Structurer un marché encore perçu comme risqué
L’essor de la seconde main ne gomme pas toutes les réticences. 37 % des Français expriment encore un manque de confiance lié aux garanties, 36 % s’inquiètent de l’état réel des produits et 28 % pointent la fiabilité des vendeurs. C’est précisément sur ce terrain qu’Amazon entend se différencier, en apportant un cadre rassurant et une standardisation du marché. La promesse est claire : appliquer les standards de la distribution en ligne - livraison rapide, retours facilités, service client - à un univers traditionnellement fragmenté, dominé par des acteurs spécialisés (Back Market, Vinted, Leboncoin) ou par des initiatives de marques. En donnant de la visibilité à l’occasion via une opération nationale, Amazon banalise l’achat de seconde main et le fait passer du statut de pratique alternative à celui de norme commerciale.
L’étude du CEBR souligne que le marché de l’occasion en ligne ne se limite pas à capter une demande existante : un achat sur deux représenterait une activité économique nouvelle. Autrement dit, la seconde main ne se substitue pas seulement au neuf, elle génère aussi une consommation additionnelle. En France, les dépenses mensuelles moyennes consacrées à l’occasion en ligne s’élèvent à 102 euros. L’impact environnemental est tout aussi visible. En 2024, 350 millions de produits ont été maintenus en circulation en France grâce à l’occasion et au reconditionné. À l’échelle européenne, le chiffre atteint 740 millions. Amazon veut « revendiquer ainsi sa contribution à la réduction des déchets et à l’allongement du cycle de vie des produits, en cohérence avec son objectif de neutralité carbone en 2040 ».

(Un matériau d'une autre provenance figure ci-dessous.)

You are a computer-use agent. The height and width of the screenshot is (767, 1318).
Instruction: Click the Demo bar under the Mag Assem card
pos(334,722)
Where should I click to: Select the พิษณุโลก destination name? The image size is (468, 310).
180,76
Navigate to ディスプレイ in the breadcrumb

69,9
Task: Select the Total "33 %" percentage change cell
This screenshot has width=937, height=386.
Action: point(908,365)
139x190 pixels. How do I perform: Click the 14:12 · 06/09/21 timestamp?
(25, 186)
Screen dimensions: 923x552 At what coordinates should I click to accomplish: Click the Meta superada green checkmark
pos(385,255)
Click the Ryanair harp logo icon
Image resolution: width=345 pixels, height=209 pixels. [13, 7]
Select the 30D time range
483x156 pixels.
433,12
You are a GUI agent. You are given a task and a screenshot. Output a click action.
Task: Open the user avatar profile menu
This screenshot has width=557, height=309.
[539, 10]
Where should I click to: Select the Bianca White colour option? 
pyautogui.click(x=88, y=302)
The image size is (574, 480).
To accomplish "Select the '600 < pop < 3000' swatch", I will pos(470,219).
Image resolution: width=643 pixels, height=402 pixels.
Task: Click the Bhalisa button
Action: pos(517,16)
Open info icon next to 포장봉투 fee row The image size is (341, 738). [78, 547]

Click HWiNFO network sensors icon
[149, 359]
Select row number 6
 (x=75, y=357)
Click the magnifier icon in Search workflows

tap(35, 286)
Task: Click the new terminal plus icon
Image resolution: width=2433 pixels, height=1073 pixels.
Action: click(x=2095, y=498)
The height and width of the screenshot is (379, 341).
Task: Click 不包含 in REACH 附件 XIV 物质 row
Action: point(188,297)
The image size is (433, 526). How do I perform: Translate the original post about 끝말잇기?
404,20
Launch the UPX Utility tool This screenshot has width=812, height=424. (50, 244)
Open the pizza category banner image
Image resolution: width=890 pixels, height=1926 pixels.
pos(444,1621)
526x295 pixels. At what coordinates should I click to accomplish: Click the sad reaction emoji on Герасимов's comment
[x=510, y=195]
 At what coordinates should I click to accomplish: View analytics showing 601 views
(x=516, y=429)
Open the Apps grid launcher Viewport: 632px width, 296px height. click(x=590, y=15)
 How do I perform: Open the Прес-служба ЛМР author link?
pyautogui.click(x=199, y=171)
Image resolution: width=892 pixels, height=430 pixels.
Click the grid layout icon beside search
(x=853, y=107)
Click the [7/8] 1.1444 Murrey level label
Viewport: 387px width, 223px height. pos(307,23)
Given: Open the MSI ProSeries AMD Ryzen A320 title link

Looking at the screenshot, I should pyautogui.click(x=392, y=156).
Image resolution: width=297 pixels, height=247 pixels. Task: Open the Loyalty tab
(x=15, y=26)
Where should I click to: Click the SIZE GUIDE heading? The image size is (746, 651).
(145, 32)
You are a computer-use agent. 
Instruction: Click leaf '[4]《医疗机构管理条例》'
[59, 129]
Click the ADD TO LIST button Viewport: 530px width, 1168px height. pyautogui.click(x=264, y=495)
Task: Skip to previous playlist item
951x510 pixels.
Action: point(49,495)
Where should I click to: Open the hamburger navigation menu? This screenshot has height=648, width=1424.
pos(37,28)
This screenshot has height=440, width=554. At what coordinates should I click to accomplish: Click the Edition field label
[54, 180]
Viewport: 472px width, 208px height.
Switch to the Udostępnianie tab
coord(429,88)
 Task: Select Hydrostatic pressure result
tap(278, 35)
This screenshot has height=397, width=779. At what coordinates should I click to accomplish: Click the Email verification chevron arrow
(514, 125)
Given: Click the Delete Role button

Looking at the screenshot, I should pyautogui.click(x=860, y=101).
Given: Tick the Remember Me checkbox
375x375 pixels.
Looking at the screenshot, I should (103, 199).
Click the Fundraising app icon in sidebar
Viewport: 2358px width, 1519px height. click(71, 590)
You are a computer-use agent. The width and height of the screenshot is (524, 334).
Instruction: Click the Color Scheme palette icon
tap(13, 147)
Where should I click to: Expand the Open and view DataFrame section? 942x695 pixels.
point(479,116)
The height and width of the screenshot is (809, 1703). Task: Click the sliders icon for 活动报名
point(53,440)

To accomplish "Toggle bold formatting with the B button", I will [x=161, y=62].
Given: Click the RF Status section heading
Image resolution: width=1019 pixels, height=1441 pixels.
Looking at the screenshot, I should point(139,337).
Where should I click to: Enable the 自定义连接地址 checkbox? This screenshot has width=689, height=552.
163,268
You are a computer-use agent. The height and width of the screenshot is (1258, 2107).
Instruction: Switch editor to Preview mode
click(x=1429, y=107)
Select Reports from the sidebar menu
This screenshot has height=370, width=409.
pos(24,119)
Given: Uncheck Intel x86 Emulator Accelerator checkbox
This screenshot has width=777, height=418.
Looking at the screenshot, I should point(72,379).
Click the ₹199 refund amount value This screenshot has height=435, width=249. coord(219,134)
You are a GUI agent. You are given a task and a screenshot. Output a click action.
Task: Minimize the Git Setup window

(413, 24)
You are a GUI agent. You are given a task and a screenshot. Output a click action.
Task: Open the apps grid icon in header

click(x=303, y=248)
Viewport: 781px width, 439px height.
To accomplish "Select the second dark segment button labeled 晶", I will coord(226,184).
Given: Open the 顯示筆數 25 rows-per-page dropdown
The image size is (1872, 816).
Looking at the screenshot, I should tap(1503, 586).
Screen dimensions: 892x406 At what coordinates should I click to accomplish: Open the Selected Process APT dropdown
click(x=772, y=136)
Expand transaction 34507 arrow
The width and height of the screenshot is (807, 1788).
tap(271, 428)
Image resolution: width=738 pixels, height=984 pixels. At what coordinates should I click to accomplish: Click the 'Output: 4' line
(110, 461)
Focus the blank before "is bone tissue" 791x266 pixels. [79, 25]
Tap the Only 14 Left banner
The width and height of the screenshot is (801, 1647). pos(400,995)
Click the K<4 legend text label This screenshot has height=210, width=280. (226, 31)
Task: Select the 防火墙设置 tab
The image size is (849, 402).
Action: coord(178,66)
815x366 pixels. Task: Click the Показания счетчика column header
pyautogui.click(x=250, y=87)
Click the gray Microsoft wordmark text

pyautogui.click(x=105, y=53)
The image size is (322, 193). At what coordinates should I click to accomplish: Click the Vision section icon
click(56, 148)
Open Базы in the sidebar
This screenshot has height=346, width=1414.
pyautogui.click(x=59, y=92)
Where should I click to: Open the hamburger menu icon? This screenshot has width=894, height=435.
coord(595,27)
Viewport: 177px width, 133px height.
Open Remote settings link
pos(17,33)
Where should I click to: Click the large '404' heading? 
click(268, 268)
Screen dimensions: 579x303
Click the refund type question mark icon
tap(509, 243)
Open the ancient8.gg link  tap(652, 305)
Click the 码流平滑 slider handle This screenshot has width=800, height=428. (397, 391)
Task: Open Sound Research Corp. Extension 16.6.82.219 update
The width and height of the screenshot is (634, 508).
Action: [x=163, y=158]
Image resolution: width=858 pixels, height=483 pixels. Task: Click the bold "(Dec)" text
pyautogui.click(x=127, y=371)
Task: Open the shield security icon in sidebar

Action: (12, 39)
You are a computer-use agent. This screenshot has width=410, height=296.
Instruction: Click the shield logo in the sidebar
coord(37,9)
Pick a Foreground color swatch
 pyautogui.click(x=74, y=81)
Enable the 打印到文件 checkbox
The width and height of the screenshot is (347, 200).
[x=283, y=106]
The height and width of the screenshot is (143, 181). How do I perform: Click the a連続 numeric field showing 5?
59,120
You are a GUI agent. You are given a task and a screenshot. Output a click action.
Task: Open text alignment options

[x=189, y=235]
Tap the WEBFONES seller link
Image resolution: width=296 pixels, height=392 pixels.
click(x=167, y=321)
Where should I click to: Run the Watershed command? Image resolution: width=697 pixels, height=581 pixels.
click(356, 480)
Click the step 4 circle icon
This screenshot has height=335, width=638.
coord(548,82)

Au-delà de l’effet d’annonce, l’opération illustre la trajectoire d’un marché en pleine normalisation. La logique rejoint celle déjà observée dans la mode, où de nombreuses enseignes testent ou développent des espaces dédiés au reconditionné et au vintage. Mais dans le cas d’Amazon, le potentiel est démultiplié par la puissance logistique et marketing de la plateforme. « Les consommateurs sont aujourd’hui en recherche active de produits d’occasion dans des secteurs très diversifiés, de la technologie à l’électroménager, observe Mariangela Marseglia, vice-présidente EU Stores chez Amazon. Chez Amazon, nous sommes convaincus que la revente d’articles retournés est bénéfique pour la planète et pour l’économie, mais répond aussi à une véritable attente des consommateurs. »
En organisant ses « Jours Seconde Main », Amazon cherche à imposer ses standards sur un marché qui attire de nouveaux entrants et suscite l’attention des enseignes. Pour les acteurs déjà positionnés, l’initiative représente une pression supplémentaire : Amazon dispose de la capacité à massifier, rassurer et capter des volumes considérables. Si l’opération trouve son public, elle pourrait redessiner les équilibres entre spécialistes de la seconde main et distributeurs généralistes.